BTW: If I were you I'd use JSON-Schema for that validator (with o, not e ;)) instead of something self-made (str&required looks really awkward/awful in my opinion).

@ThiefMaster Without

My reason of use self-made syntax is to keep the same struct for schema and json data锛宨t is easier to write and read.

@ThiefMaster sorry, without a stream parser, it'd imposible to avoid the risk. if the risk is acceptable, its no need to change request.json.

I'll be working on this for the PyCon sprints. I'm going to verify that response.json gives a deprecation warning.

Yes it does have a Deprecation Warning: https://github.com/pallets/flask/blob/master/flask/wrappers.py#L106 And it has only been around since: 0.11. See changeset 61097c47 from Oct 15, 2014.

That's not the point of this issue @dorianpula, that code was already there before this issue got opened IIRC.

Since some people seem to disagree with this change, we opened this issue for discussion.

Sure, I was talking with @davidism and he said that he is with @mitsuhiko to remove the property. The question was whether it can be done for 1.0. And I was verifying when the deprecation was added. But since the deprecation warning was just added, it doesn't seem we can just remove it right now, unless there will be a release or two before 1.0.

To clarify, I'd still rather see json left in, since form and files modify request.data as well and we're not changing those. Since @mitsuhiko seemed set on it, I wanted to verify that we had deprecated it during the current release.

A slightly off-topic comment.

There's always a trade-off between making code more explicit and making it shorter. I thought it would make sense that flask would remain very explicit (since it's known for that, and there's plenty of frameworks on other end of the spectrum). So I was a bit surprised that the very implicit and often confusing behavior of properties that exhaust the stream on access (.form, .files) is not being slowly deprecated. Especially since I don't think it's hard for anyone to add those properties, with the desired behavior, in a Request subclass.

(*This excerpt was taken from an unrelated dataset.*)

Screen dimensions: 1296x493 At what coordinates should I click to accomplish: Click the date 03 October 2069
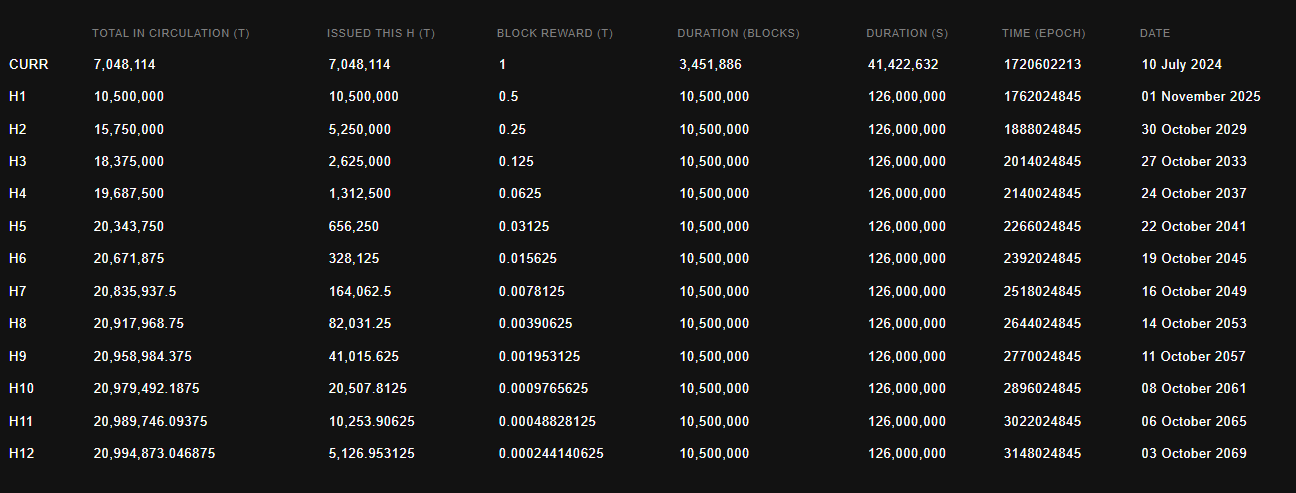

That said, after I read the entire thread, the decision to deprecate .json but not other properties is understandable.

@pkch: In almost all cases people don't care and don't have to care/know about the WSGI input stream. So taking away request.form from them would be counterproductive. Accessing POST data is among the most common things you do in a webapp. The average new flask user should not have to subclass Flask/Request for that.

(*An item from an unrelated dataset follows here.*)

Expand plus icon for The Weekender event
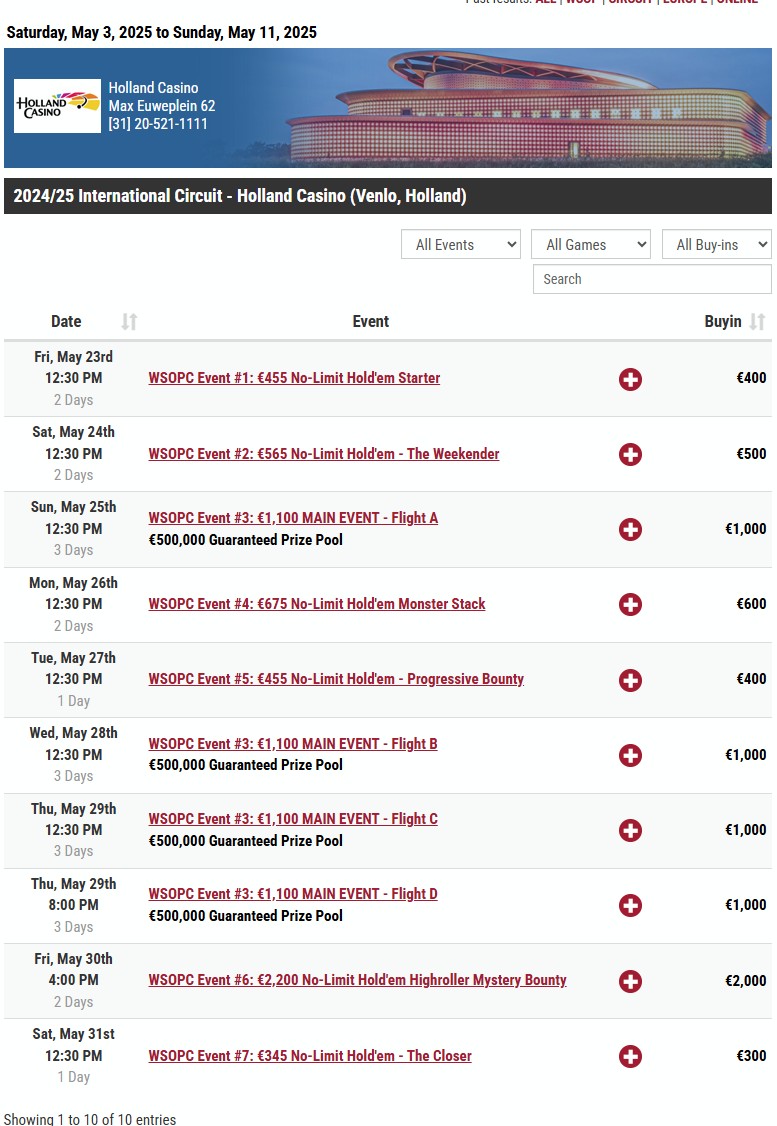The width and height of the screenshot is (777, 1126). point(630,455)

Unless you deliberately do .get_json(cache=False) (which .json doesn't), .data still contains the raw data, and .form still contains form data if there wasn't actually JSON. I've tried all sorts of combinations of order of access, type of data, parameters, and nothing about the current behavior seems unexpected to me. I'm going with "not deprecated" unless I see a good concrete example of this breaking.

Issues discussed:

  • .json reads from the stream on access, but so does .form
  • .data should also be deprecated, but the .disable_data_descriptor flag exists to control it
  • small JSON payload can cause memory issues, unlike .form
  • multipart form reads into temp file when memory limit is exceeded
  • async?
  • HTTP 100 response?
  • adding a max_json_depth config, but this would require different parsing than what Flask currently supports

All the points raised seem tangential to .json existing. That is, they affect .get_json() just as much. Anecdotally, I can't remember coming across any Stack Overflow question about .json draining input when accessed, and as I pointed out above all the common properties keep working because they're cached.

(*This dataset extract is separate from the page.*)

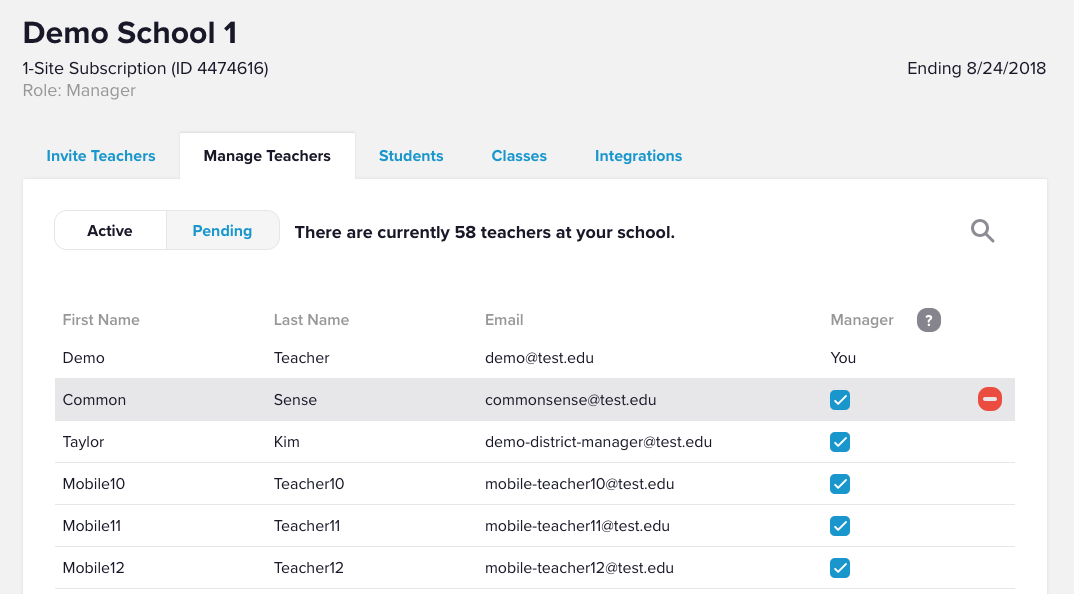Open the teacher search magnifier icon

pyautogui.click(x=982, y=232)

At my day job, we use Flask for many microservices, but not many of our devs know Flask internals. I see in their code that they intuitively reach for request.json all the time, and they would be very confused/frustrated if it was deprecated/removed. Given @davidism 's points above, I don't see anything compelling to merit the headache and usability decrease of deprecating it.

Related to max_json_depth, @mitsuhiko mentioned that @getsentry loads JSON in a way that mitigates '[' * 800 + ']' * 800, but I couldn't find it, they're just using simplejson.decode.